**Exercise aim**
Which lines in the records below contain the word "computer"? Copy each one.

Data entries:
·····

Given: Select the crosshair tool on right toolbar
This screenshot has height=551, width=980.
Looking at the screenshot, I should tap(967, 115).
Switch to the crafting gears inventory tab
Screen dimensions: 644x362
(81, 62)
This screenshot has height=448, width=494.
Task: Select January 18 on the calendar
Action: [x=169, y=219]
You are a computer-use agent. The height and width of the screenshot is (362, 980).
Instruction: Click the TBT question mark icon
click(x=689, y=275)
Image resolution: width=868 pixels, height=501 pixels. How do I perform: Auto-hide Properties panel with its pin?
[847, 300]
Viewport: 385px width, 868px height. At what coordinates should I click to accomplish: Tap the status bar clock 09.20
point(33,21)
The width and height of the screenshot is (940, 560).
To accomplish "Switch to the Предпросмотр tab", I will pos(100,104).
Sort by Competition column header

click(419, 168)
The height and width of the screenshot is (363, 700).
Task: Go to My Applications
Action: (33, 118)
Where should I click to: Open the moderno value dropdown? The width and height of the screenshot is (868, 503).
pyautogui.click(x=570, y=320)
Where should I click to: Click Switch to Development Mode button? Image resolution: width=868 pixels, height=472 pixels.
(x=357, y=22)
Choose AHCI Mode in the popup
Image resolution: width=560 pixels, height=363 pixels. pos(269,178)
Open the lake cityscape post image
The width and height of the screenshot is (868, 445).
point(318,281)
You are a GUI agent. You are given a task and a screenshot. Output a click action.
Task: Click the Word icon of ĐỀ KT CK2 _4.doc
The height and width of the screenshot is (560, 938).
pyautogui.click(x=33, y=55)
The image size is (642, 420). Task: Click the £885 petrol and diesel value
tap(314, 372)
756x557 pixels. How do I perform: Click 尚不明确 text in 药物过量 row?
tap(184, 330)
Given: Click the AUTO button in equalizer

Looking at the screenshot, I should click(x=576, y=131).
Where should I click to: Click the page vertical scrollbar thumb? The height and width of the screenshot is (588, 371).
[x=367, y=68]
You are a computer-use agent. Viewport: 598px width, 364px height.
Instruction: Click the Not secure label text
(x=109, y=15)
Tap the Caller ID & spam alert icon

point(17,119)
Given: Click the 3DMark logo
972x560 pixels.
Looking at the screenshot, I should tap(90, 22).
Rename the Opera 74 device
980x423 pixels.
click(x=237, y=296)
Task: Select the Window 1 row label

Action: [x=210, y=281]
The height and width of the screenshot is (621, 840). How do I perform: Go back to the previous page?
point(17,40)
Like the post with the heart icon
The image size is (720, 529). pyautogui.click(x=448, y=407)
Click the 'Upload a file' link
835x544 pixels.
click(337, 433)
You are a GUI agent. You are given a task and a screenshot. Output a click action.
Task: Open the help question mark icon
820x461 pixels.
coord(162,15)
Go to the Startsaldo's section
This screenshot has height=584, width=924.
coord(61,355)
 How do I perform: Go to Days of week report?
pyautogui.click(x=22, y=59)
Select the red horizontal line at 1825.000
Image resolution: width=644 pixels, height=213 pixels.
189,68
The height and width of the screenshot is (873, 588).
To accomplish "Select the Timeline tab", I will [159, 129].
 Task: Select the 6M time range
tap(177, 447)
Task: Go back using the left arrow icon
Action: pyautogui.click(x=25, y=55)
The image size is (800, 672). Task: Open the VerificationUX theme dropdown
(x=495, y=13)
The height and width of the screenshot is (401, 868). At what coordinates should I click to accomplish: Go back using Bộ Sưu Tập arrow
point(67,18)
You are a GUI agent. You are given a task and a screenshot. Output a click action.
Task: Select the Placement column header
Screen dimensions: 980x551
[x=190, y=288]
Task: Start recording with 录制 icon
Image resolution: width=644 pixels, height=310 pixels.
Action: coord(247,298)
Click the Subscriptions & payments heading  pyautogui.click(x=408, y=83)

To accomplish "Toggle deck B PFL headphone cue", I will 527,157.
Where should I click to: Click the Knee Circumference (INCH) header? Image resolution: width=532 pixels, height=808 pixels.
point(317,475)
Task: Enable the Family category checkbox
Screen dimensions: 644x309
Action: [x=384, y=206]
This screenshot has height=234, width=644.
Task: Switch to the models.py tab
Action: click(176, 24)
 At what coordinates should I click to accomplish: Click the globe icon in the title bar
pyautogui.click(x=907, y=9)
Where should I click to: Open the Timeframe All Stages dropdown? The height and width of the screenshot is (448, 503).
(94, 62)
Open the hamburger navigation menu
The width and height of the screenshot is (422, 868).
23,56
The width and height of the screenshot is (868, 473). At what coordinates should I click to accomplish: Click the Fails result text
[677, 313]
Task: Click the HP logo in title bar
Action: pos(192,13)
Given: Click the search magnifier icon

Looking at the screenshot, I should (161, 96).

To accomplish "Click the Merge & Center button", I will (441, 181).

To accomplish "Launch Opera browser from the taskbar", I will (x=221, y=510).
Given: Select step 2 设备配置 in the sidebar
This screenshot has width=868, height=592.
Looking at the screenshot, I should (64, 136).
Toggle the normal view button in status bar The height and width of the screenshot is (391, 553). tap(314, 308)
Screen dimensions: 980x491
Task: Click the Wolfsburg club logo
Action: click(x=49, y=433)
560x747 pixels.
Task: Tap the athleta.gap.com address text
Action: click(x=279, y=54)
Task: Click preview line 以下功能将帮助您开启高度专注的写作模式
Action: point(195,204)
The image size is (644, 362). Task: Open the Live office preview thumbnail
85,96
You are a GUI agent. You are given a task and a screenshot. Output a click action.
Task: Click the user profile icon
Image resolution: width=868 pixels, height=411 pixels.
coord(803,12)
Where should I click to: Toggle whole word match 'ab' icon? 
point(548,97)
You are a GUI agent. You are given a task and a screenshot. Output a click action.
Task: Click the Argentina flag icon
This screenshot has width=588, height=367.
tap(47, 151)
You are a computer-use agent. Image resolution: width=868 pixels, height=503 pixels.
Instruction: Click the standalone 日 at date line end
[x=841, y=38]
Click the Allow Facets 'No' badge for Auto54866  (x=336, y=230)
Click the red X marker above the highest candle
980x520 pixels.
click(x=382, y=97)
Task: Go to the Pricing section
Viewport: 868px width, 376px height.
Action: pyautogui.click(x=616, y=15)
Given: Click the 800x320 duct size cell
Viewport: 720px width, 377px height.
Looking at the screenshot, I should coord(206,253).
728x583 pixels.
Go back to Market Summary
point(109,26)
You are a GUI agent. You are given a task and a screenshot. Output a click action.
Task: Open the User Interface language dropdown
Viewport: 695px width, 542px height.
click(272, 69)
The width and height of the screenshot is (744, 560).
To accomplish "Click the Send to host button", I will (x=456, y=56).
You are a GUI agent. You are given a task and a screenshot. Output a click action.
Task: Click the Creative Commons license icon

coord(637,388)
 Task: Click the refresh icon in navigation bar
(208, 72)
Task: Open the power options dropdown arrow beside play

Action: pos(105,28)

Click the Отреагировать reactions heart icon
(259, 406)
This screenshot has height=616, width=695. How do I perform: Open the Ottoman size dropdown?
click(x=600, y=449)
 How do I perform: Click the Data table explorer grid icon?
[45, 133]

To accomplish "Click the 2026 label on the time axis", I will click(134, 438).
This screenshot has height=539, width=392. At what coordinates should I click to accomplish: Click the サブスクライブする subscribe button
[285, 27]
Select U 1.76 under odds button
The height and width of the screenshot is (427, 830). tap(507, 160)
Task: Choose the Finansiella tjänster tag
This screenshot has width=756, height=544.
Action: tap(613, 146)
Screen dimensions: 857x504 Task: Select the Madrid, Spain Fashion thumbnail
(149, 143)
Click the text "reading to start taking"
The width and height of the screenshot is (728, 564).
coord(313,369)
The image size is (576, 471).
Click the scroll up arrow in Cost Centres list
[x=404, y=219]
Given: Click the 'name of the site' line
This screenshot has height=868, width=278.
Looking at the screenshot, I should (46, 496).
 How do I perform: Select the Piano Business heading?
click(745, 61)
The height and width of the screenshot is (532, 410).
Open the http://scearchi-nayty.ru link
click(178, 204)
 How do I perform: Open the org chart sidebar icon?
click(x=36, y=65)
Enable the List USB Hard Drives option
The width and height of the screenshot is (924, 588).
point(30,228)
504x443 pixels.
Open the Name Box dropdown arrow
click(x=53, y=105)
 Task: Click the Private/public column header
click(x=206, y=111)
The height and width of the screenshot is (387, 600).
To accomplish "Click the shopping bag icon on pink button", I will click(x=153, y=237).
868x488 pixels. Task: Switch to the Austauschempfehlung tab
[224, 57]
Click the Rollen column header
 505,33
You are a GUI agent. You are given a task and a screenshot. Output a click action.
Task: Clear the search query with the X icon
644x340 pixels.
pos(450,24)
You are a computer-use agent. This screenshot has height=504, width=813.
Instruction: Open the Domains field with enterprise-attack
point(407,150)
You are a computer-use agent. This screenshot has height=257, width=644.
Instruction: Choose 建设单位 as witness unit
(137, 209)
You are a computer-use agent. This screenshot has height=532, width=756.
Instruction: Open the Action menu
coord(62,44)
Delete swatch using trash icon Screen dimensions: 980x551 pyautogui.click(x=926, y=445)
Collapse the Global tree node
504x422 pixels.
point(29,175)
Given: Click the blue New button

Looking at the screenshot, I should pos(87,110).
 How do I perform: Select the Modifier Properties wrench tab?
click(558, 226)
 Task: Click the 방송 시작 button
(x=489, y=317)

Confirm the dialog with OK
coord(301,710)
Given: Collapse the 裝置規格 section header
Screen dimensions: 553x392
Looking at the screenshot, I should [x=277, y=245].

·····

**Reply to the exercise**
You are a computer-use agent. The height and width of the screenshot is (362, 980).
You are a computer-use agent. Viewport: 598px width, 364px height.
You are a computer-use agent. Image resolution: width=868 pixels, height=503 pixels.
You are a computer-use agent. This screenshot has height=504, width=813.
You are a computer-use agent. This screenshot has height=257, width=644.
You are a computer-use agent. This screenshot has height=532, width=756.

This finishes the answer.